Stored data

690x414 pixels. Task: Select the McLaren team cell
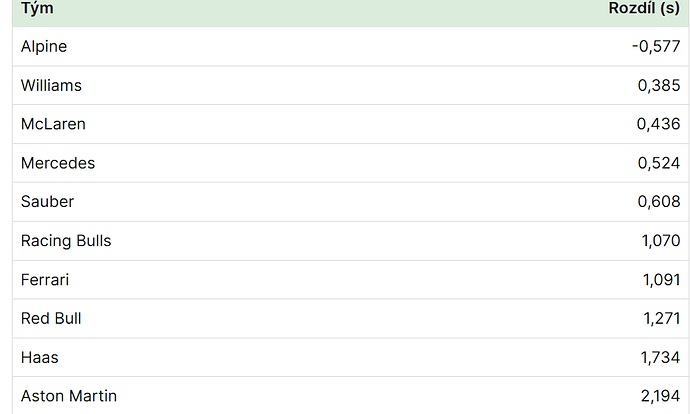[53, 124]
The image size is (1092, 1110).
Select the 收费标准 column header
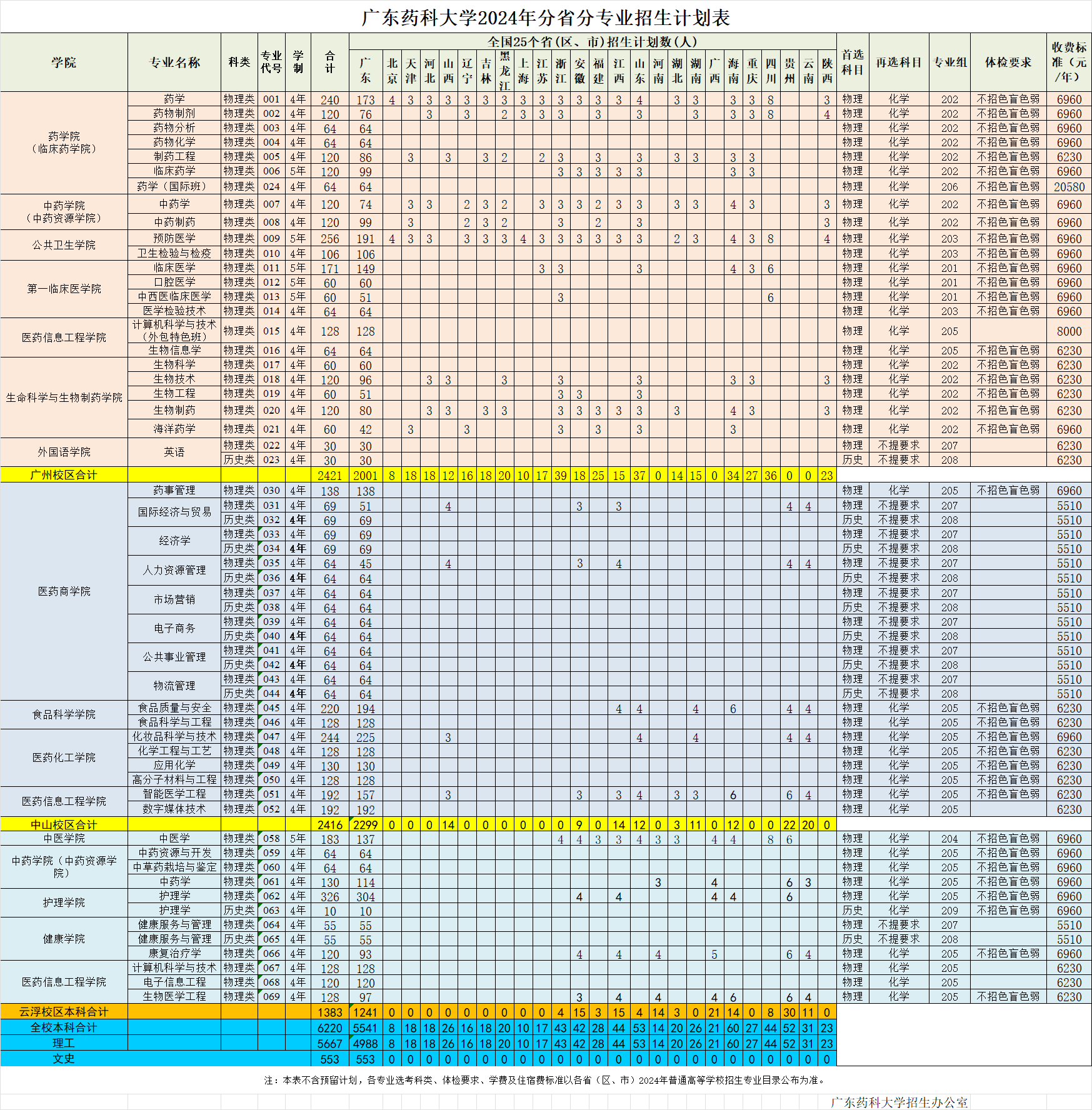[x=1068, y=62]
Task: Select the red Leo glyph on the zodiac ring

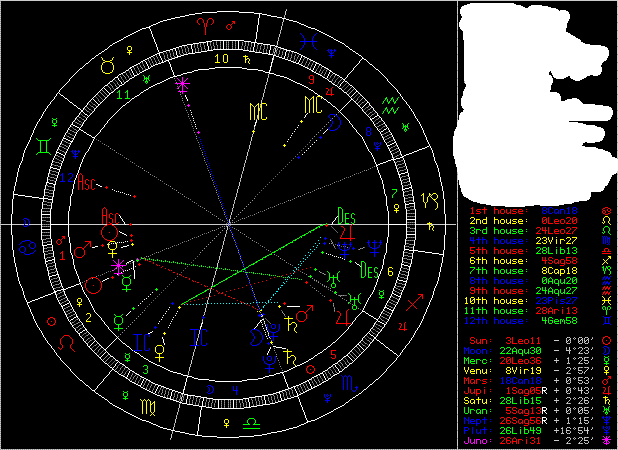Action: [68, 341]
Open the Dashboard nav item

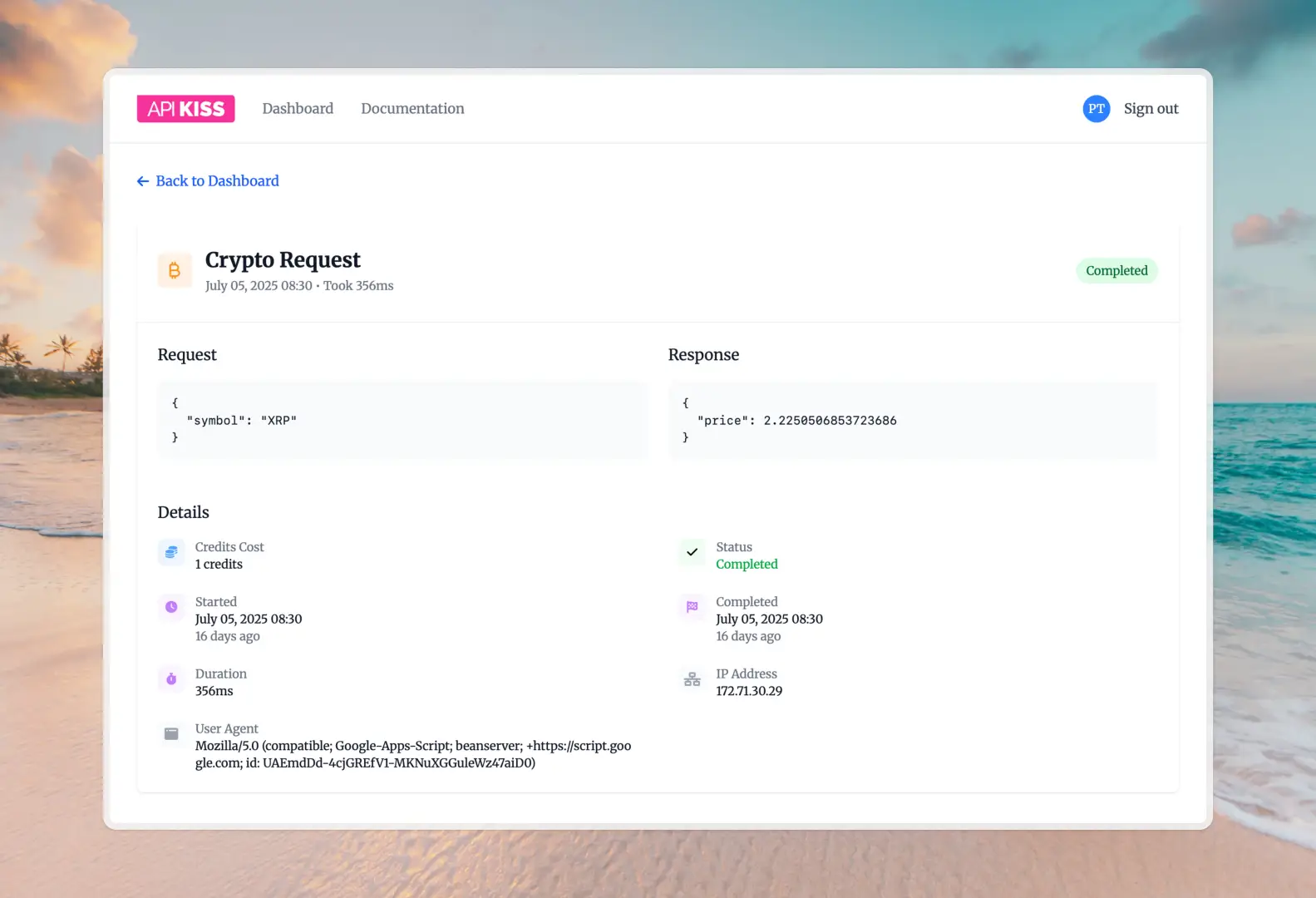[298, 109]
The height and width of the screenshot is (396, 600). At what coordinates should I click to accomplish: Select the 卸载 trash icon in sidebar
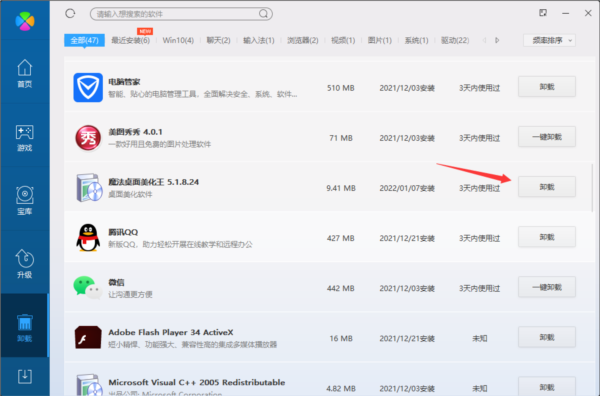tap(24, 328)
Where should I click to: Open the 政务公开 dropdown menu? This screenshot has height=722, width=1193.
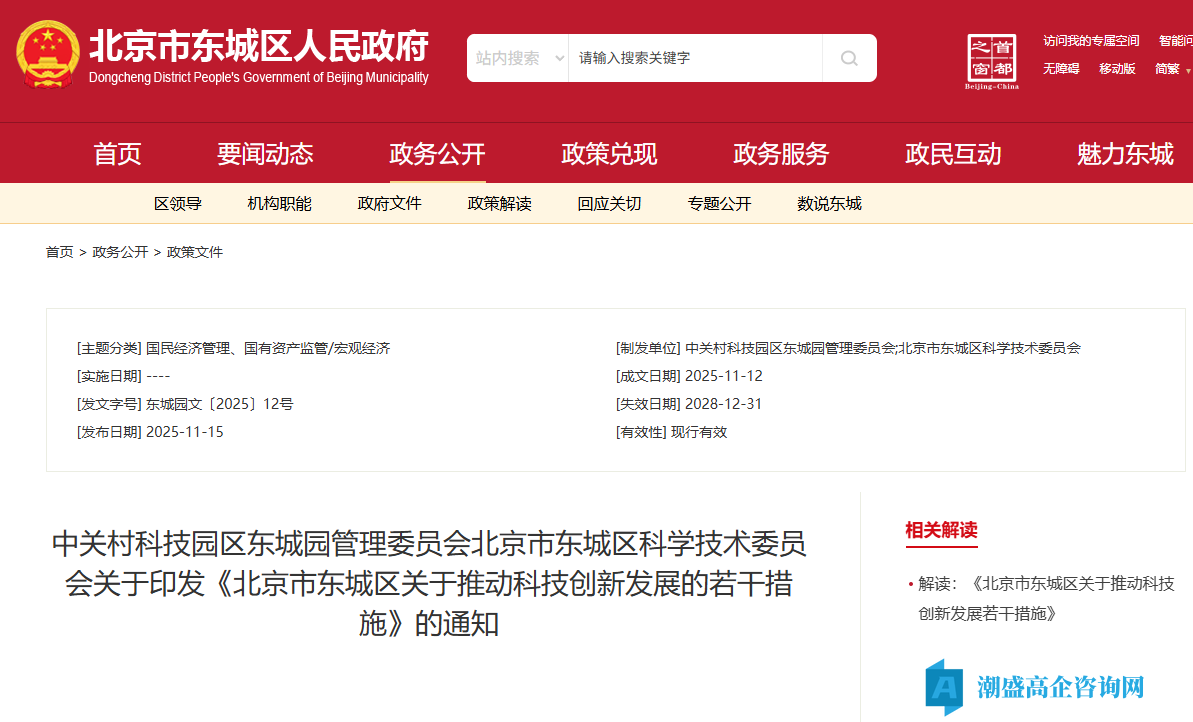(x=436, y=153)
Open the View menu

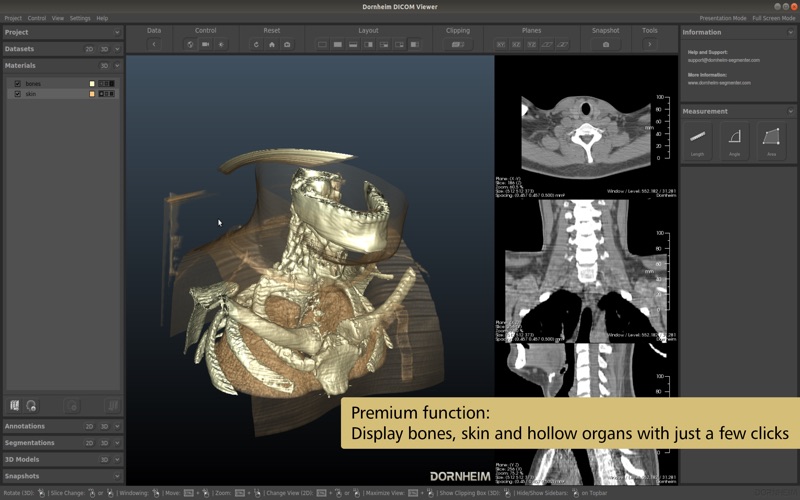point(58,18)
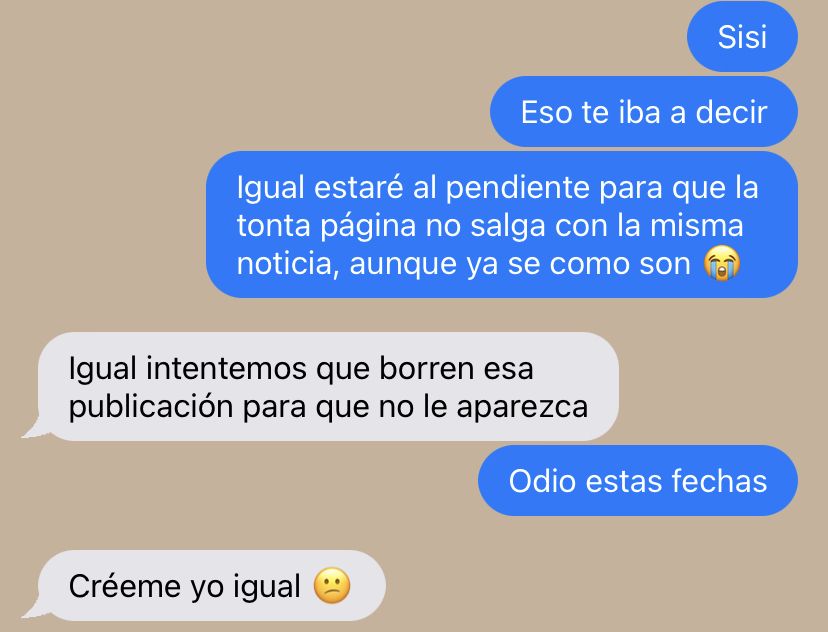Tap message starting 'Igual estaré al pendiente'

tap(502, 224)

* [WHAT NEEDS TO BE DONE]:
The data should be printed again unchanged; leave its pictures out.

* [YOUR SOLUTION]:
690x414 pixels. Task: Select the McLaren team cell
[53, 124]
The image size is (1092, 1110).
Select the 收费标准 column header
[x=1068, y=62]
Task: Select the red Leo glyph on the zodiac ring

Action: [68, 341]
Open the Dashboard nav item

[298, 109]
The height and width of the screenshot is (396, 600). At what coordinates should I click to accomplish: Select the 卸载 trash icon in sidebar
tap(24, 328)
Where should I click to: Open the 政务公开 dropdown menu? This screenshot has height=722, width=1193.
(x=436, y=153)
Open the View menu

point(58,18)
Tap message starting 'Igual estaré al pendiente'

tap(502, 224)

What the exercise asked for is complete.